Senate Bill 40, authored by Sen. Paul Scott, R-Duncan, would eliminate the state’s Soon-to-Be-Sooners program, which is part of Oklahoma’s Medicaid program, known as SoonerCare. Medicaid uses state and federal money to offer health coverage, and uses a fee-for-service system to reimburse providers for procedures.
Soon-to-Be-Sooners provided pregnancy and maternity services to about 9,800 women in fiscal year 2018 and paid out more than $15.7 million in reimbursements, according to data provided by the Oklahoma Health Care Authority, which oversees the program. Pregnant women can qualify for SoonerCare depending on their income.
The program provides only pregnancy-related health care services, such as routine doctors office visits, delivery services and ultrasounds. Benefits stop as soon as the pregnancy ends.
If the state eliminated the program, it would be set to lose millions in federal funding.
Scott authored a similar bill in 2017 but was unsuccessful. The bill was assigned to the Senate’s Health and Human Services Committee but did not receive a hearing. Scott also filed a bill last year to ban abortions after a fetus’ heartbeat becomes audible, which can be heard around the sixth week of pregnancy.
“Instead of offering to let the mother hear her baby’s heartbeat before she terminates its life as is current law, we need to fight for that baby and acknowledge that it is in fact a human being with the right to live,” Scott told The Oklahoman last year.
That bill was assigned to the Senate Rules Committee but was never heard.
Scott also serves on the Senate Appropriations Subcommittee on Health and owns Sooner Mobile X-Ray, Inc., a company that provides mobile X-ray services.
The Soon-to-be-Sooners program serves two categories of pregnant women:
- Women earning 138 percent to 185 percent of the federal poverty level get limited services under the federal-state Children’s Health Insurance Program (CHIP).
- Noncitizens earning up to 185 percent of the federal poverty level receive limited services under CHIP. They qualify for the program because their newborns meet the citizen requirement at birth.
Through federal matching funds, CHIP helps states provide insurance to families who earn too much to qualify for Medicaid but cannot afford private insurance.

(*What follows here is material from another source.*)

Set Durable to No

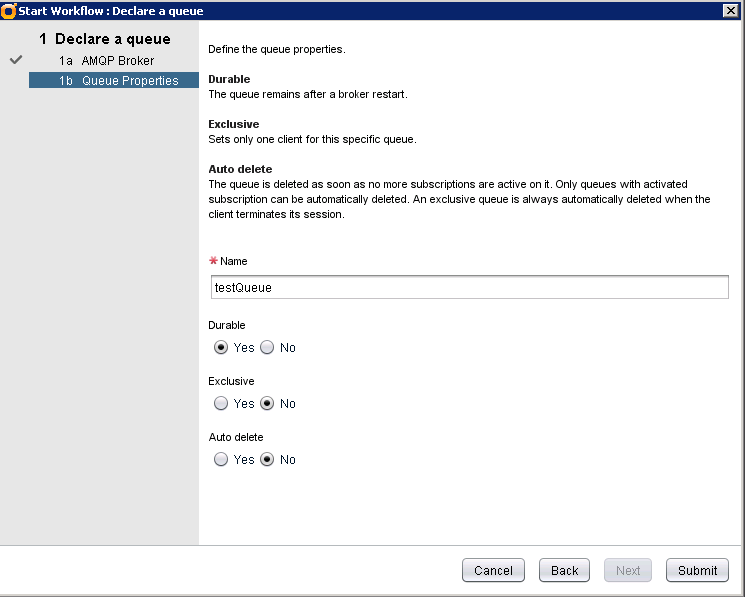[x=267, y=348]
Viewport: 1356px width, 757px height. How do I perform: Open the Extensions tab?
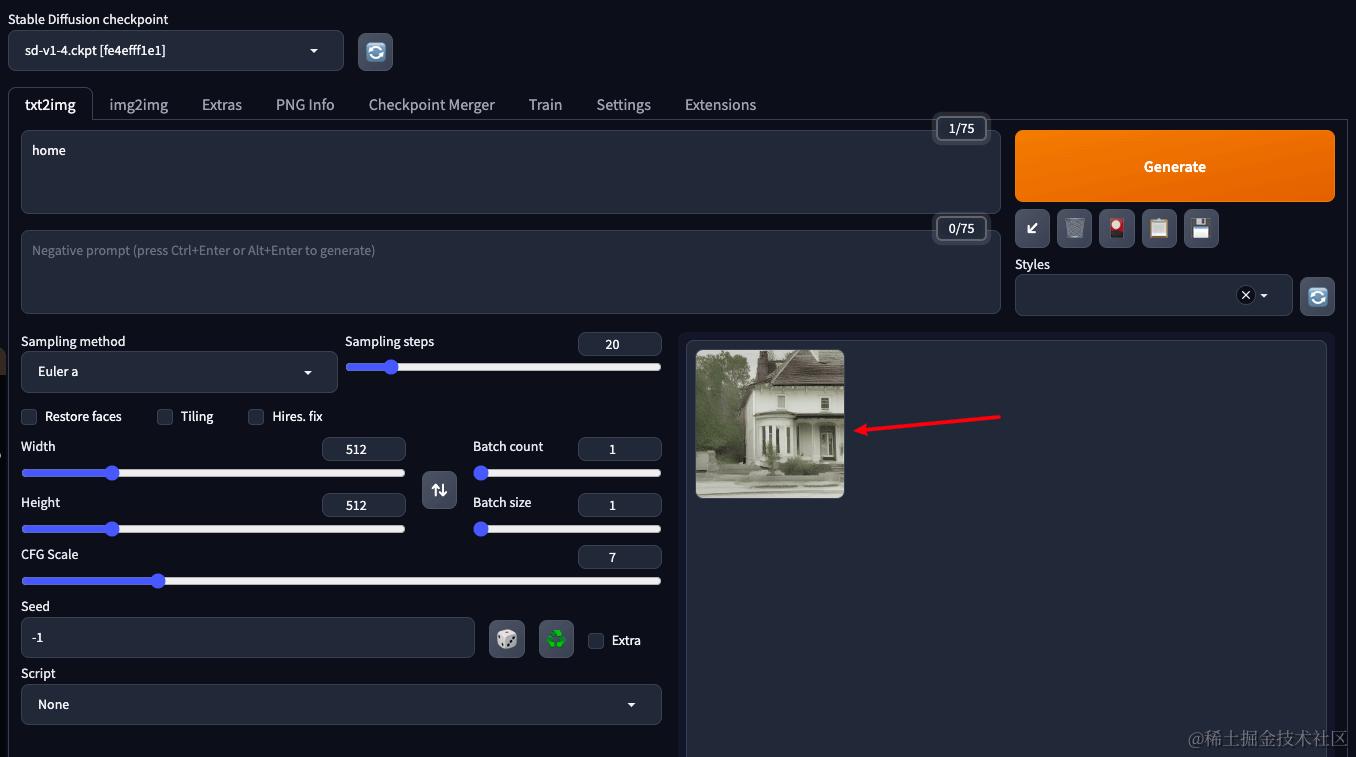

In Oklahoma, CHIP is operated as part of SoonerCare and provides health insurance to thousands of low-income children.
When Congress extended the CHIP program earlier this year, the bill came with requirements for the state that included a condition against making reductions to eligibility benefits through FY 2027.
If Oklahoma eliminated its Soon-to-Be-Sooners program, which is funded by CHIP, the state would fail to meet those requirements and be considered noncompliant. The SoonerCare program, which receives state and federal funds, would no longer qualify for CHIP funds, OKHCA spokeswoman Katelynn Burns said. That would amount to a loss of about $91 million, based on FY 2019 projections.
More than 191,000 children qualified for CHIP benefits in FY 2017, according to the agency’s annual report.
If the bill passed, the program would be eliminated on Jan. 1, 2020. Women receiving benefits would be allowed to participate until they were no longer eligible. Scott did not respond to interview requests.
Lawmakers have until Jan. 17 to file bills. The legislative session begins in February.